He has some very big pipes. It is a very small chapel. There are many reasons to be excited about septuagenarian superstar Sir Tom Jones's performance at an intimate north London church, but chief among them is the prospect of the Welsh soul man blowing this semi-sacred space wide open.
It never quite happens. But he comes tantalisingly close a few times, enough to count this one-off gig a success. The first tremors come two songs in. "Lord Help" is a secular hymn taken from Mississippi country blueswoman Jessie Mae Hemphill. As Jones's band set up a swinging blues and the lighting rig dyes the stained glass a sinful red, Jones invokes the Lord's help for "the poor and the needy".
Then comes the key change. Jones throws his head back a little, opens his hands and his throat. "And we all rise together!" he sings, a veteran roué turned preacher man. The cobwebs quiver. Any audience in the American south would have jumped to their feet, but the rather more British Union Chapel crowd remain stuck to their pews until the end.

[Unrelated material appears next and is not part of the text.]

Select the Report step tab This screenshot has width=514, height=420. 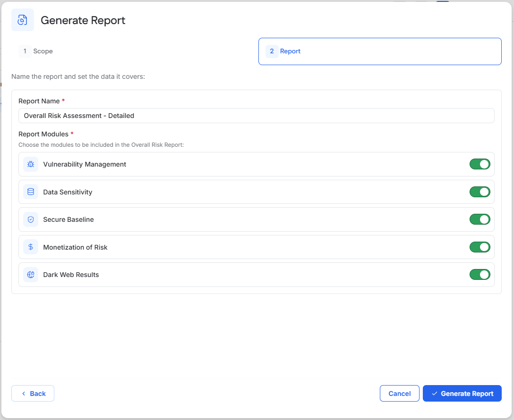click(x=380, y=51)
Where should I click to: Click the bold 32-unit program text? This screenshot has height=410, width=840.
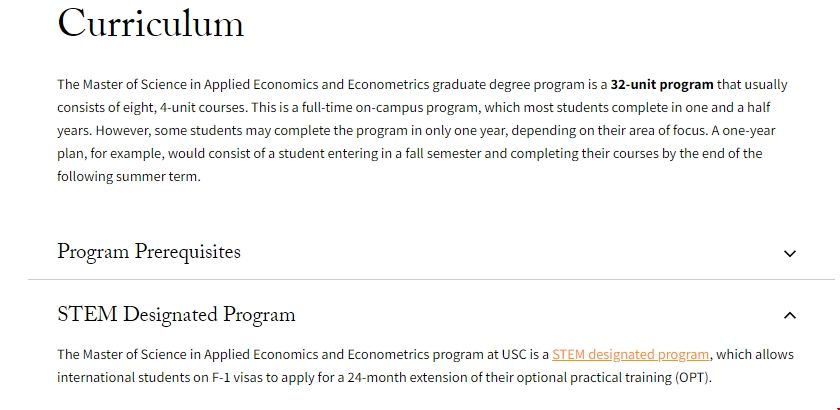pyautogui.click(x=662, y=84)
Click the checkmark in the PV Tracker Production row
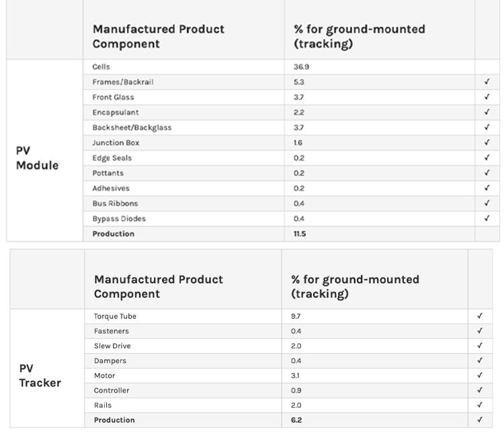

Jones began this latest UK jaunt by popping into the Pontypridd YMCA the week before last, having played there in his youth. He then performed at the Help For Heroes servicemen's concert last Sunday (with "my mate Robbie Williams"). But he is here tonight to play Praise & Blame, his 38th studio album, in its entirety. We get all 11 tracks, one of them – "Didn't It Rain" – twice. If you squint your ears, "If I Give My Soul" is a story-song like "Green Green Grass Of Home". But otherwise, this is a "Delilah"-free zone, suggesting that Jones sees his new record as standing apart from his more famous body of work.
As its title suggests, Praise & Blame draws heavily on reverential roots music – so much so that the vice-president of Jones's record company, Island, is said to have complained volubly in an internal email, one that was subsequently leaked. "We did not invest a fortune in an established artist for him to deliver 12 tracks from the common book of prayer [sic]," ran part of David Sharpe's broadside.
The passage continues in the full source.